Perché denunciare conviene? «Entrare in una sorta di “white list” consente alle forze dell’ordine di monitorare il tuo percorso e proteggerlo. Al primo segnale di rischio, intervengono per aiutarti.» Ha avuto paura? «Sì, inizialmente non dormivo e avevo timore per la mia famiglia. Tuttavia, con il tempo, ho capito che la paura non può prevalere. Se non avessi denunciato, oggi non sarei qui a insegnare ai miei figli a non arrendersi.» Come vede Palermo oggi? «Ci sono stati passi avanti, ma tanto resta da fare. La città sta cambiando, ma serve che tutti facciano la loro parte.» . «Abbiate fiducia nelle istituzioni. Denunciare è possibile ed è l’unica via per uscire dal ricatto del racket e contribuire a una società migliore.»
La lotta al racket tra nuove sfide e trasformazioni criminali
Secondo il procuratore di Messina Antonio Amato, il fenomeno del racket è in calo, ma non perché sia stato sconfitto. Le mafie, infatti, hanno spostato i propri interessi verso attività meno rischiose e più redditizie, come le truffe ai danni dell'Unione Europea e degli enti previdenziali. Questi crimini comportano guadagni elevati con minori probabilità di reazioni da parte delle vittime, che appaiono meno disposte a subire rispetto al passato.
Denunce in diminuzione, ma il problema persiste
Nella provincia di Messina, le denunce per estorsione sono scese da 128 nel 2021 a 84 nel 2023. Tuttavia, questa riduzione non corrisponde a un reale calo del fenomeno, ma piuttosto a una mutazione delle strategie mafiose. Il racket classico, basato sul pizzo, lascia sempre più spazio ad altri sistemi di controllo economico, come la fatturazione per operazioni inesistenti, il lavoro nero e il noleggio di attrezzature. Il procuratore evidenzia il rafforzamento di protocolli di coordinamento investigativo antimafia, strumenti cruciali per analizzare il contesto delle attività criminali e individuare infiltrazioni mafiose in appalti pubblici e opere infrastrutturali. Queste iniziative mirano a identificare le nuove modalità con cui le mafie si insinuano nell’economia legale.

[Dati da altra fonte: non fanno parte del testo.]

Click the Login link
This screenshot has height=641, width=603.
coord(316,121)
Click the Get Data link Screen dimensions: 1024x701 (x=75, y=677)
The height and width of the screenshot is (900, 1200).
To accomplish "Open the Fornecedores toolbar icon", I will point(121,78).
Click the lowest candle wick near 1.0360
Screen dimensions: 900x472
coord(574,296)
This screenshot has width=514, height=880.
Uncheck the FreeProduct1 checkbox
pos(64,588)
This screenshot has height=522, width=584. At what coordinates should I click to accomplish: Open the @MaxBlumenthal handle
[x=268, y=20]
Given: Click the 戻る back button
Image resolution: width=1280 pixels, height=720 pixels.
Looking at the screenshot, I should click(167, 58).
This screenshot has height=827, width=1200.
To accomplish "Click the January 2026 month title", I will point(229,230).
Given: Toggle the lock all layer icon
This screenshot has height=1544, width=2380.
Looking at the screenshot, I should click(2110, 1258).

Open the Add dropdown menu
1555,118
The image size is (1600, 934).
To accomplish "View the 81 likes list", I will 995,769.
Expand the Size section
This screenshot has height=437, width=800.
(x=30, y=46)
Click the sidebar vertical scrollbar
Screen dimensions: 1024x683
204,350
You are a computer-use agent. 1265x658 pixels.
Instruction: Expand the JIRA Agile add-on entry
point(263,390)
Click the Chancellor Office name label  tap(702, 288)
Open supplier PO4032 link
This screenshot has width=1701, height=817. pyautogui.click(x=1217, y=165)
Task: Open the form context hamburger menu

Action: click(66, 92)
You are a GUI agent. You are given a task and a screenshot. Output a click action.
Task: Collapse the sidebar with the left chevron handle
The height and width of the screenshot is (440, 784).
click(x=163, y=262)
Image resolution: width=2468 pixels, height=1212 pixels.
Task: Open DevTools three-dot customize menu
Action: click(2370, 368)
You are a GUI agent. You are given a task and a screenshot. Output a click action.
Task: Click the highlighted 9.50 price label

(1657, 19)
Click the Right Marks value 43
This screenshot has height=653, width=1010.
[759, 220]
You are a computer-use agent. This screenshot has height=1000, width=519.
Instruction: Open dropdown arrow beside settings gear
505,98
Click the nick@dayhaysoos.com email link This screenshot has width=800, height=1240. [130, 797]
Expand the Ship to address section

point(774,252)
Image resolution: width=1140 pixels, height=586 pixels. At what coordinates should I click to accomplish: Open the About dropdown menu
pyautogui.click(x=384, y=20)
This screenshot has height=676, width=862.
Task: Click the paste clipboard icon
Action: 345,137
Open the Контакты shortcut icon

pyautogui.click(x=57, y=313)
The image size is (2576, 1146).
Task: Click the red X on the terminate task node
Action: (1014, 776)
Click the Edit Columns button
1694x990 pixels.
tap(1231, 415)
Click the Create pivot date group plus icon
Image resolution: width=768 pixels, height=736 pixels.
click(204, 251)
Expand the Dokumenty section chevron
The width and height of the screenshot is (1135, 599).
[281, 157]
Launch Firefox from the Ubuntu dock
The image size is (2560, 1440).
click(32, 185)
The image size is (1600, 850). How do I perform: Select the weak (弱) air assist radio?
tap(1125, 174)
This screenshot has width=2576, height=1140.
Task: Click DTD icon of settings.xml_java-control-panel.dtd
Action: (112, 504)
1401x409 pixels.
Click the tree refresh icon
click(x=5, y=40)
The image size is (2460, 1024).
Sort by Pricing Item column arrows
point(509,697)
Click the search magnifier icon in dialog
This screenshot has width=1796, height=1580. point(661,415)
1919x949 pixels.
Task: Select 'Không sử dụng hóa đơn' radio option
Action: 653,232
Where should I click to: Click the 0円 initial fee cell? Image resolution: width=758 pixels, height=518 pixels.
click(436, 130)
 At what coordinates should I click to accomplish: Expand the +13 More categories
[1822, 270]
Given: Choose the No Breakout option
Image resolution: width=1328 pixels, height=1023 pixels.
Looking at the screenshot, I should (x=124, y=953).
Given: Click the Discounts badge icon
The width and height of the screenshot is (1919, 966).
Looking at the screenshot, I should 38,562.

Davide Grassi: "C’è ancora tanta strada da fare contro il racket"
Davide Grassi, figlio di Libero Grassi, imprenditore tessile assassinato dalla mafia nel 1991 per aver detto no al pizzo, riflette sull’eredità morale del padre e sullo stato attuale della lotta al racket. Grassi riconosce che Palermo oggi è una città migliore rispetto al passato, con una parte della popolazione che vive e lavora con maggiore consapevolezza. Tuttavia, ammette che c’è ancora molto da fare per scuotere le coscienze e promuovere una cultura della denuncia, soprattutto tra le nuove generazioni. Davide sottolinea l’apatia diffusa tra molti imprenditori, che spesso vedono il pizzo come un problema meno traumatico rispetto al passato o si adattano a forme meno visibili di controllo mafioso, come l’imposizione di fornitori o assunzioni. Grassi lavora attivamente nelle scuole per mantenere viva la memoria del padre e promuovere il rifiuto della mafia. Tuttavia, rileva la necessità di migliorare la formazione delle coscienze per far crescere una cultura del "no" al compromesso.
Un messaggio agli imprenditori: "Impegnatevi per creare una società migliore per i vostri figli". Invita tutti a non accontentarsi di una vita mediocre, sottolineando che un’alternativa migliore esiste, ma richiede coraggio e impegno. Infine, suggerisce che intitolare un luogo pubblico a Libero Grassi potrebbe essere un’occasione importante per sensibilizzare i giovani e gettare un altro seme nella costruzione di una cultura della denuncia.